=== Given exercise ===
Change "Web Widget" to "Live Chat" in the data section that opens with the line containing "is (874, 492)." and closes with the line containing "Action: (218, 181)". Give back only that section with everything else untouched.

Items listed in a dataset
• • • • • • •
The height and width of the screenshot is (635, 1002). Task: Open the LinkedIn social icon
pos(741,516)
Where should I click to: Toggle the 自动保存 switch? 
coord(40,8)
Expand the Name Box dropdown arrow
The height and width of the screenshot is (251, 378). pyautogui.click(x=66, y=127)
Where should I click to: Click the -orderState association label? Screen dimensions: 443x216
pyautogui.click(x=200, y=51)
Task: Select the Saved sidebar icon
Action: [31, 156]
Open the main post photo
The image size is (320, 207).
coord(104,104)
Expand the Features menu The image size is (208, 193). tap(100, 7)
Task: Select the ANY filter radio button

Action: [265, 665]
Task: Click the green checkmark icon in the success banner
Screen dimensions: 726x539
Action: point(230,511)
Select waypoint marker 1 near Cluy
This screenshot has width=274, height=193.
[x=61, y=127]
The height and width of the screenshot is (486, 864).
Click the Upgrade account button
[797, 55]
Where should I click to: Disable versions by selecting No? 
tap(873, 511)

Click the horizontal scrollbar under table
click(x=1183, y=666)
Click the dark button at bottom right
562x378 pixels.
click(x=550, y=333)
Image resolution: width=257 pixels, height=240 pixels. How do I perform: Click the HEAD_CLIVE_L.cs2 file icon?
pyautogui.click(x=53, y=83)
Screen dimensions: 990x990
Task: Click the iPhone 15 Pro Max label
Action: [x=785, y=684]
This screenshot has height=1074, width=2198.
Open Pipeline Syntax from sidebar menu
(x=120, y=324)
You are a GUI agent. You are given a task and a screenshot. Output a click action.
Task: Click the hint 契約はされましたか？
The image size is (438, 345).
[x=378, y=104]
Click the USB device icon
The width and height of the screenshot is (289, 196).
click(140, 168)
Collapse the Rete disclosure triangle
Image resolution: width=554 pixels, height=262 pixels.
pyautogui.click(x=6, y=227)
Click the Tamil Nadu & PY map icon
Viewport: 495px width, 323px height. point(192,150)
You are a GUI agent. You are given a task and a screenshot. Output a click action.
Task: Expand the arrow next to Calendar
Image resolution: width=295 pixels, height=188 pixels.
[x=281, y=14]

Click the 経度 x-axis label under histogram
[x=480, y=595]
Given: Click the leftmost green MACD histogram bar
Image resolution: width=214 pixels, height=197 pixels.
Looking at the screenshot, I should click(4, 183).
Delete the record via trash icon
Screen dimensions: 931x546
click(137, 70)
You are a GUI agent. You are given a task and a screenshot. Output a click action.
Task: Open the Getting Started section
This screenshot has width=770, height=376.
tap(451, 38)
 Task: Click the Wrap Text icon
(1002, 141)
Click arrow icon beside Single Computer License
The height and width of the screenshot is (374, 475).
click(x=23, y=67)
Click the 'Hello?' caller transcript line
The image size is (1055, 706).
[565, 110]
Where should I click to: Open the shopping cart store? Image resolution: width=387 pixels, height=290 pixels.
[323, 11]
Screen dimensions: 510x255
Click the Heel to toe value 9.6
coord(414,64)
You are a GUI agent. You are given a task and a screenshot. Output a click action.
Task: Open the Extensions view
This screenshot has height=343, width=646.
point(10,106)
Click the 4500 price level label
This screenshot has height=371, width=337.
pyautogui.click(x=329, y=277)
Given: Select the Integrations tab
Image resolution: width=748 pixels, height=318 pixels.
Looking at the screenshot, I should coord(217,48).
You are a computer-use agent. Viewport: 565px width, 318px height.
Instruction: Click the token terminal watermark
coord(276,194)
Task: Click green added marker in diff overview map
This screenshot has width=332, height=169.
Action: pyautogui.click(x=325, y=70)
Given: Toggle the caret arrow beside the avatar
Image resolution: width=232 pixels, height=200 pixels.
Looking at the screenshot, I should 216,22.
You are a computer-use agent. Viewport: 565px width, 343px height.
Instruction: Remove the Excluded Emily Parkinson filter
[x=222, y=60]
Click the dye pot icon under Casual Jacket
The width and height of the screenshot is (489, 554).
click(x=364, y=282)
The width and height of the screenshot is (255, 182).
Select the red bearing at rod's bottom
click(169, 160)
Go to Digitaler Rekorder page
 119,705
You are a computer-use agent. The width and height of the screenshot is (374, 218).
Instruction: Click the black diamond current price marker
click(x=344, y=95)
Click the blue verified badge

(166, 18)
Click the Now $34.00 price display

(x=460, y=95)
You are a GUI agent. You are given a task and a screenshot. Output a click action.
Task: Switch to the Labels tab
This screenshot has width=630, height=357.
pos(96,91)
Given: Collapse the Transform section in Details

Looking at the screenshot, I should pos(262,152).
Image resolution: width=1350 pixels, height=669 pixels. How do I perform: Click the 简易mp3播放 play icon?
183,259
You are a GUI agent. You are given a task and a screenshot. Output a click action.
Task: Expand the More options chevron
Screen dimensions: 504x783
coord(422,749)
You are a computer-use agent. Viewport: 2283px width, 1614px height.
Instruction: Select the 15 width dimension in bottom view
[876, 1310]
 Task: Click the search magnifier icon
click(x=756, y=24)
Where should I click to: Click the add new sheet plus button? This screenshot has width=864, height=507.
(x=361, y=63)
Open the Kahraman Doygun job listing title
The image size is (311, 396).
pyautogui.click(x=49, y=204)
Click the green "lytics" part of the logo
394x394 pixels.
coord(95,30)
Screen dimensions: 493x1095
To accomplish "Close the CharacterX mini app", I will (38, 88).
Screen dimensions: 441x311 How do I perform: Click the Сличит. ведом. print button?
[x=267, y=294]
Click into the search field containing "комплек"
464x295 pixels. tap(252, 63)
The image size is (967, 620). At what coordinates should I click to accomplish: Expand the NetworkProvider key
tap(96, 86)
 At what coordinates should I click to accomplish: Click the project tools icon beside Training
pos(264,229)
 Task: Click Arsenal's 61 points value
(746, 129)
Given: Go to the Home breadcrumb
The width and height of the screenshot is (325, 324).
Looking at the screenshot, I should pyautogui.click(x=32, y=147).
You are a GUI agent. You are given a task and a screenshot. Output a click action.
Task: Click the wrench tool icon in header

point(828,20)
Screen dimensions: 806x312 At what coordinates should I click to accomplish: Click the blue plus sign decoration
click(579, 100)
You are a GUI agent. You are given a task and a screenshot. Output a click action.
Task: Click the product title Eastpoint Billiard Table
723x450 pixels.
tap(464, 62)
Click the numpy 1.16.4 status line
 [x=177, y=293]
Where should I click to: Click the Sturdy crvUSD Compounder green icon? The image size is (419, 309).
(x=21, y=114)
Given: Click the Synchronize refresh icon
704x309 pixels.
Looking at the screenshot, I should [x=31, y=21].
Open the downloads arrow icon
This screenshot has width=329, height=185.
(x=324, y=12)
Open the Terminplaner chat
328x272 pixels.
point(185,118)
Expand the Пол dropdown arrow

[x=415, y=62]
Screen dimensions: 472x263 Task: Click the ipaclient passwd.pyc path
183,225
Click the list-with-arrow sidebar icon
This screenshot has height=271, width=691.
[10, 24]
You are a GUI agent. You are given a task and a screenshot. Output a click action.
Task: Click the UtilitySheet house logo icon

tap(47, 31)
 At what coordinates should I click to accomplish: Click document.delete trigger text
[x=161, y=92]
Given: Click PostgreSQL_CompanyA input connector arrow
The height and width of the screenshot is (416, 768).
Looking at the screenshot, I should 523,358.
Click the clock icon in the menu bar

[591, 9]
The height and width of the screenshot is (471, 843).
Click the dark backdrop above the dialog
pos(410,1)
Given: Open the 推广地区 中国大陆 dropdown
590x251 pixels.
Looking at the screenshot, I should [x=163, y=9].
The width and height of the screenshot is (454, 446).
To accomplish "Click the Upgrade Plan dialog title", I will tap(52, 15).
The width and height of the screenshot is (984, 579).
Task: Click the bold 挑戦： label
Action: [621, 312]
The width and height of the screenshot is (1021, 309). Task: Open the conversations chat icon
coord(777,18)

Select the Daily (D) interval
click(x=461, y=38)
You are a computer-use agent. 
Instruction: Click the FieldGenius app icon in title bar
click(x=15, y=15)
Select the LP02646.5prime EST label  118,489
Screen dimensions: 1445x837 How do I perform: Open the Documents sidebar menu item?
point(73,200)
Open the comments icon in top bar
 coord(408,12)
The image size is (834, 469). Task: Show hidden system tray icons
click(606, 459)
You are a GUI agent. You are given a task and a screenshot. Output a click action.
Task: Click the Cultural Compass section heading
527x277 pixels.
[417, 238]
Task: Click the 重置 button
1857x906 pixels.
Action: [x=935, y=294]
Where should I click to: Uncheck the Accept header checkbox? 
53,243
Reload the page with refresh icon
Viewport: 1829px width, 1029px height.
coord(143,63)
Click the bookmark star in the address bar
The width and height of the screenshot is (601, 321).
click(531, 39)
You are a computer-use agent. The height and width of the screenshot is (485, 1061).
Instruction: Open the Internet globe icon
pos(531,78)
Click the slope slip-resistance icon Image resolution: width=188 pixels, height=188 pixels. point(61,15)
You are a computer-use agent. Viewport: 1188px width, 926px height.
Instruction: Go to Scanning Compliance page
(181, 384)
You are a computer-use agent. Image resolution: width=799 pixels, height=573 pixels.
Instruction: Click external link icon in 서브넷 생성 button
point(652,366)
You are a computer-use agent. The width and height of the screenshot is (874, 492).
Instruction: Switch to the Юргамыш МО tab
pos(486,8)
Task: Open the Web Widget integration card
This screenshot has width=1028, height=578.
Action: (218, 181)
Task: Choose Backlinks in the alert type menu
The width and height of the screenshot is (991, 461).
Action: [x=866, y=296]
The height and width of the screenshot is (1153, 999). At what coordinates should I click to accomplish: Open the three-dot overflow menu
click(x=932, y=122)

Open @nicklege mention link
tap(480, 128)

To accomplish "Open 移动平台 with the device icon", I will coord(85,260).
• • • • • • •
=== Answer in full ===
You are a computer-use agent. The width and height of the screenshot is (874, 492).
Instruction: Switch to the Юргамыш МО tab
pos(486,8)
Task: Open the Live Chat integration card
This screenshot has width=1028, height=578.
Action: (218, 181)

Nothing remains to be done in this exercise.